L’attente touche à son terme pour Christophe Fouquet. Ce 24 avril, l’assemblée générale des actionnaires d’ASML devrait approuver sa nomination à la tête de l’entreprise. Un aboutissement pour ce Français arrivé au sein de l’entreprise il y a seize ans. Malgré la position incontournable d’ASML sur la chaîne d’approvisionnement en semi-conducteurs, il devra composer avec les tensions entre Occident et Chine, qui impactent directement les activités de l’entreprise.

D’ingénieur à tête pensante d’ASML

Dans les arcanes d’ASML, tout le monde connaît Christophe Fouquet. « Il fait partie des meubles », selon son prédécesseur Peter Wennink. Le parcours du français a démarré à Grenoble, lors de ses études de physique à l’Institut polytechnique de la ville.

Par la suite, il travaille dans plusieurs sociétés de l’industrie, à l’instar de KLA Tencor et Applied Materials. Il rejoint ASML dès 2008, où il plonge dans le marketing et la gestion de produits. ASML apparaît aujourd’hui comme l’une des entreprises technologiques les plus importantes au monde, au même titre qu’un Nvidia. La société néerlandaise conçoit des machines de lithographie par rayonnement ultraviolet extrême, à la pointe de la technologie.

Christophe Fouquet a dirigé le programme EUV, la machine la plus avancée au monde, dont ASML détient le monopole. Ce sont ces machines parfois à plusieurs centaines de millions d’euros pièces qui font le succès de l’entreprise.

Ces appareils sont essentiels pour fabriquer les puces les plus avancées, qui servent notamment pour l’intelligence artificielle et les smartphones. En 2022, Christophe Fouquet a franchi un nouveau cap en devenant le vice-président et directeur commercial du groupe, puis en intégrant le conseil.

Une entreprise au sommet de sa forme

Depuis son arrivée, ASML a atteint des sommets. Sa domination sur le segment des machines EUV lui vaut une valorisation d’environ 300 milliards d’euros. Ses équipements sont incontournables. Intel, Samsung ou encore TSMC comptent parmi ses clients.

L’entreprise n’est pas pour autant à l’abri des difficultés du marché. Les ventes de puces ont ralenti l’an dernier. Par conséquent, ses clients ont moins investi dans leurs capacités de production, entraînant logiquement moins de commandes pour ASML. Les derniers résultats affichent un ralentissement des ventes.

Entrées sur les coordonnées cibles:
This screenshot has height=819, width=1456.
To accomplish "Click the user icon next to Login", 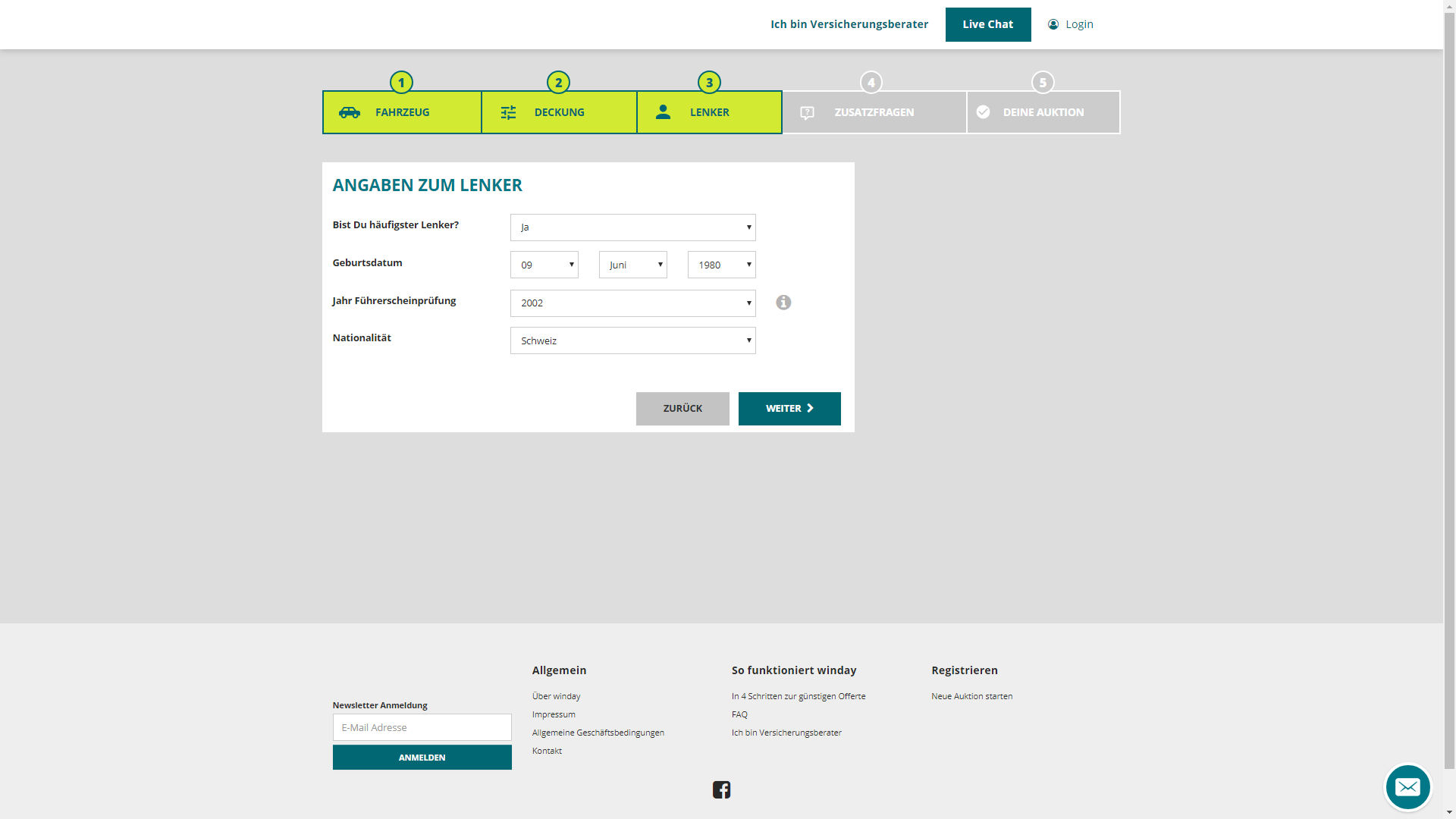I will [1053, 24].
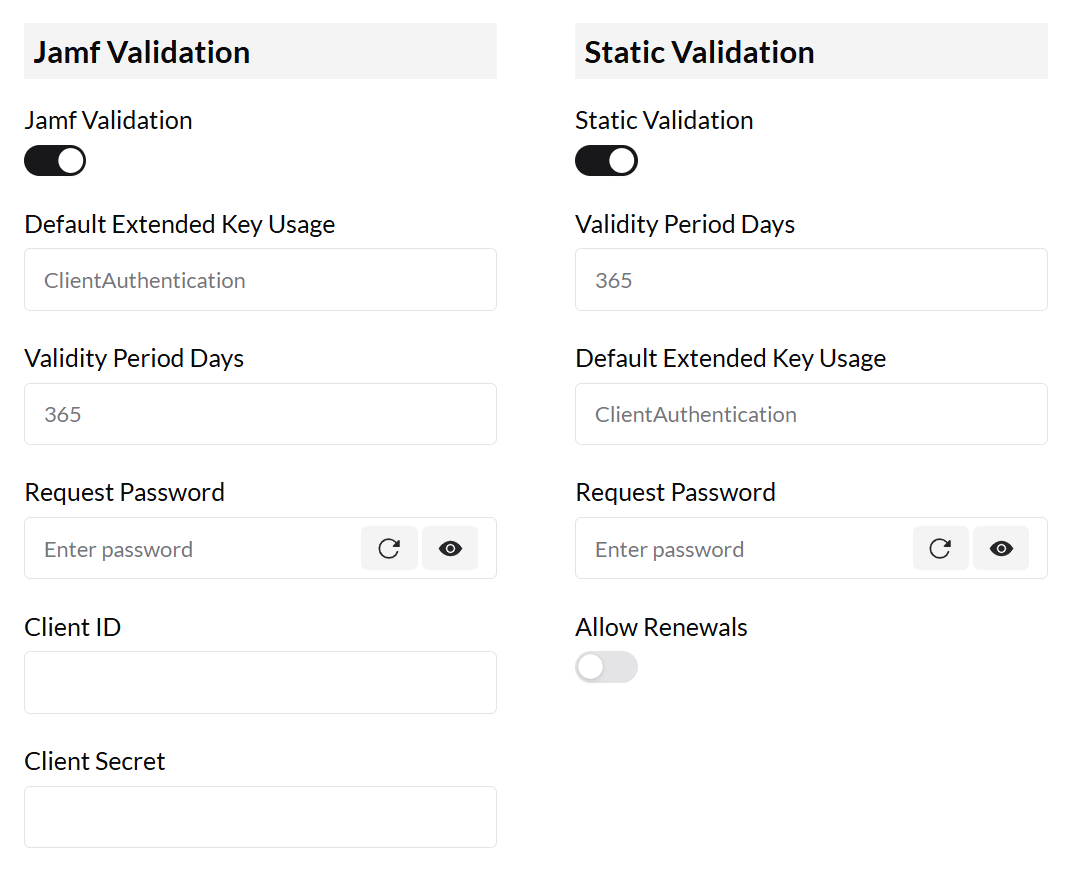Enable the Allow Renewals toggle
This screenshot has height=878, width=1074.
point(606,667)
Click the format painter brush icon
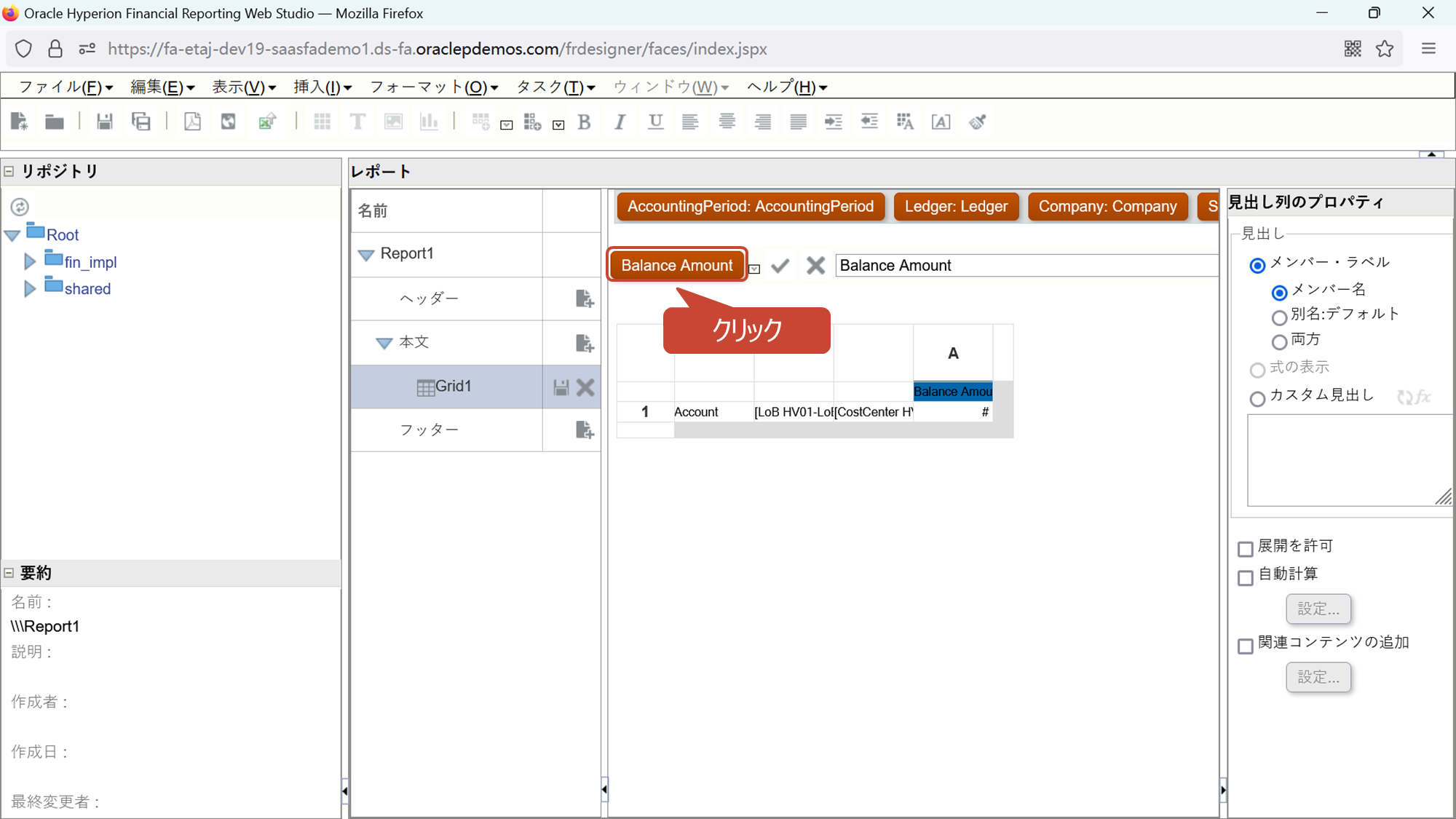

• _EXERCICES_
A - Mettez à jour le passage du texte sur ASML compris entre « Ces appareils sont » et « intégrant le conseil. », inclus, en substituant « téléphones mobiles » à « smartphones ».
B - Répondez aux questions suivantes à partir du texte sur ASML.
(i) Dans quelle ville Christophe Fouquet a-t-il commencé son parcours par des études de physique ?
(ii) En quelle année a-t-il rejoint ASML ?
(iii) À combien s’élève environ la valorisation d’ASML ?
Pour répondre, appuyez-vous uniquement sur le texte sur ASML.

• _CORRIGÉ DES EXERCICES_
A -
Ces appareils sont essentiels pour fabriquer les puces les plus avancées, qui servent notamment pour l’intelligence artificielle et les téléphones mobiles. En 2022, Christophe Fouquet a franchi un nouveau cap en devenant le vice-président et directeur commercial du groupe, puis en intégrant le conseil.

B -
(i) À Grenoble.
(ii) En 2008.
(iii) À environ 300 milliards d’euros.